··· Texte fourni ···

Car en effet, dans le foisonnement parfois un peu ronronnant des transcriptions de Bach, ce qui pique l’attention est avant tout le côté…italien dont fait preuve le Maître de Leipzig. Italien Bach ? L’information n’est pas nouvelle, tant Bach, mu peut-être avant tout par une curiosité sans égale, su s’inspirer de toutes les compositions dont il pu avoir connaissance pour forger sa propre musique. On oublie parfois, ou l’on feint de ne pas savoir, que Jean-Sébastien Bach fut adepte des adaptations, transcriptions et autres emprunts, plus ou moins avoués et transparents.  Et des accents transalpins se font entendre, une vivacité du rythme propre à la péninsule se dessine dès les premières notes au clavecin de cette transcription pour deux clavecins de l’initial Concerto pour Orgue en La mineur de Bach, œuvre elle-même transcrite d’après une composition originale pour deux violons et basse continue de Vivaldi. Un son aérien, un touché appuyé et vif, une richesse mélodique indéniable, tout est Bach dans cette œuvre, de l’allegro initial aux notes soupesées, délicates à celles suspendues de l’adagio intermédiaire en passant par la montée chromatique de l’allegro final, mais rien n’est pour autant trahi des accents vivaldiens de l’œuvre originale. Il faut dire qu’à l’époque de la composition de l’initial concerto pour orgue, vers 1713-1716 Bach se passionne pour la musique italienne, consultant dans la bibliothèque ducale de Guillaume II de Saxe-Weimar les partitions de ses contemporains italiens, les frères Marcello (Alessandro et Benedetto), Corelli, Legrenzi, mais aussi Albinoni et Torelli, et bien entendu Frescobaldi et Vivaldi. Trois concertos pour orgue sont ainsi issus très directement de ces études vivaldiennes de Jean-Sébastien Bach (BWV 593/594 et 596), de même que sept des seize concertos pour clavecin répertoriés BWV 972 à 987, les autres compositions étant principalement des transcriptions d’autres maîtres italiens ou de Telemann.

C’est justement le concerto BWV 596 que nous retrouvons un peu plus loin en suite de programme, lui aussi tiré du corpus vivaldien et dont Loris Barrucand et Clément Geoffroy nous offrent une belle transcription, réalisée par eux-mêmes comme presque tous les morceaux présentés sur ce programme (à l’exception notable du Concerto pour deux clavecins en do mineur BWV 1060 présenté en fin d’enregistrement dans une version sans orchestre). Un concerto pour orgue transcrit pour deux clavecins, dont on retiendra un fugace mais puissant Allegro initial, mais surtout un très solennel et mélodieux Largo espiccato, apte à dévoiler toute la sensibilité dont peuvent faire preuve cette alliance de deux clavecins, avant que l’Allegro final, très riche déferlement de notes, n’offre une toute autre dimension à une œuvre qui, écrite pour la puissance de l’orgue, trouve à s’épanouir dans ce duo de clavecins.

··· Informations affichées ···

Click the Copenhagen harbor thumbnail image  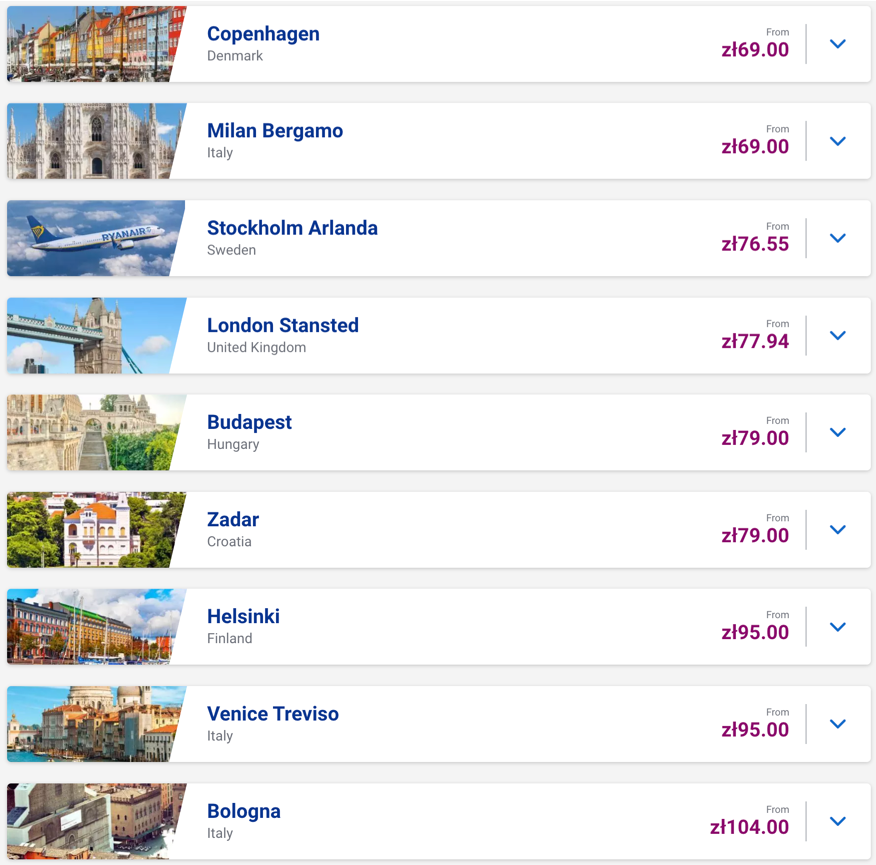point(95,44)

···
··· Informations affichées ···

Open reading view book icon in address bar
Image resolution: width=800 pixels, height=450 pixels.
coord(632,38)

···

- _Consignes écrites_:
A. Dites si chacune des affirmations suivantes concorde avec le texte sur les transcriptions de Bach, en répondant par oui ou par non et en citant à l'identique les mots du texte qui en décident. (i) Le Concerto pour orgue en la mineur est lui-même tiré d'une œuvre de Vivaldi pour deux violons et basse continue. (ii) Loris Barrucand et Clément Geoffroy ont eux-mêmes transcrit le Concerto pour deux clavecins en do mineur BWV 1060. (iii) Bach étudiait les partitions de ses contemporains italiens dans la bibliothèque ducale de Guillaume II de Saxe-Weimar.
B. Poursuivez le texte sur les transcriptions de Bach à la suite de sa dernière phrase.
Les entrées proviennent d'une autre source que le texte.

- _Résultats dans l'ordre_:
A.
(i) Oui : « œuvre elle-même transcrite d’après une composition originale pour deux violons et basse continue de Vivaldi »
(ii) Non : « à l’exception notable du Concerto pour deux clavecins en do mineur BWV 1060 »
(iii) Oui : « consultant dans la bibliothèque ducale de Guillaume II de Saxe-Weimar les partitions de ses contemporains italiens »

B.
Il y a chez Bach, comme dans les transcriptions des deux clavecinistes toute l’énergie de Vivaldi, qui sans peine arrivent à révéler à la fois la beauté intrinsèque de l’œuvre initiale et l’art d’absorption de Jean-Sébastien Bach, sa capacité à disséquer les partitions pour mieux nourrir ses propres compositions. Comme une respiration entre ces deux œuvres vivaldiennes, figure le choral Nun komm der heiden Heiland, dont l’Ensemble D!ssonanti a récemment proposé lui aussi une version (cf. compte rendu du concert), transcription très posée, au risque d’être un peu trop sage, d’une œuvre figurant dans le Notenbüchlein für Anna Magdalena Bach, où se retrouvent nombre de petites compositions domestiques de Bach, partitas ou chorals de tradition luthérienne que l’épouse du musicien devait souvent interpréter. Une courte pièce dont nous trouvons le corolaire en fin de programme, avec le Wachet auf, ruft uns due Stimme (BWV 140) issu du même recueil.

Mais au-delà des transcriptions des deux concertos pour orgue issus de l’inspiration vivaldienne de Bach, l’autre grande pièce d’intérêt de cet enregistrement est sans conteste la transcription toute en verve que les Loris Barrucand et Clément Geoffroy font de la si célèbre Passacaille BWV 582. Là ou l’orgue se fait puissant, les deux clavecins savent se faire rugissant, puisant dans les registres graves des deux instruments le fondement d’une intensité musicale peu courante au clavecin, fussent-ils deux, alternant les accentuations tantôt sombres et tantôt tonitruantes. Un morceau comme un renouveau où les deux musiciens excellent à faire la démonstration de toutes les capacités de leurs instruments et de leur volonté, non moins grande, de conjuguer leurs talents pour souligner d’un regard neuf ce très grand classique du répertoire. L’œuvre, dont nous connaissons des transcriptions pour piano moderne, trouve ainsi magnifiée par deux clavecins, une fraicheur nouvelle, un allant qui ne se dément pas.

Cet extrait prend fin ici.